Rock responds with a terse “OK” (rec-122).
I know how to parse those OKs.
Rancourt's summary is great:
A definition of poltroon is “a base coward; an abject coward; an abject or contemptible coward” (web free dictionary). Using my own web research, I fail to see on what basis Ann Coulter can be considered a coward, in particular. On the question cowardice, however, I believe that - even just based on the present ATI disclosures - there is significantly more evidence that Allan Rock is a coward. For example, his overreaction to a misguided student request to censor a controversial speaker, his overreaction to the remote possibility of a lawsuit, his “hiding under a rock,” and his refusal to own up (even in private) to his idiotic letter while letting Houle take the heat for weeks, might all be interpreted when taken together as evidence for cowardice.
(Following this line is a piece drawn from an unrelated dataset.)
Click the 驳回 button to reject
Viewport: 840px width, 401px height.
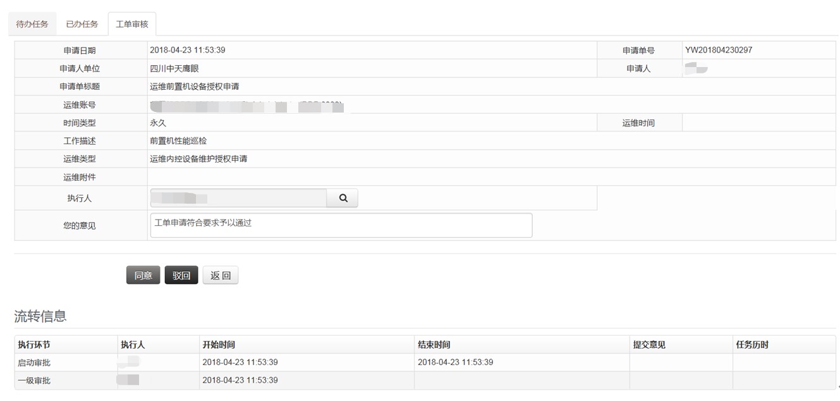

I guess there is no point having or attempting to understand principles if one is too cowardly to stand for principles? And deficient judgment would certainly increase one’s fear factor.
In my opinion, if the University of Ottawa is to evolve, either Allan Rock is going to have to start acting out of character or more BOG members, Senators, and other members of the university community are going to have to stand up and keep Mr. Rock and others in line; help them grow so to speak.
Thanks Denis Rancourt - that was a lot of work and well done. Unfortunately it tends to confirm what I have always thought about the quality of the University of Ottawa.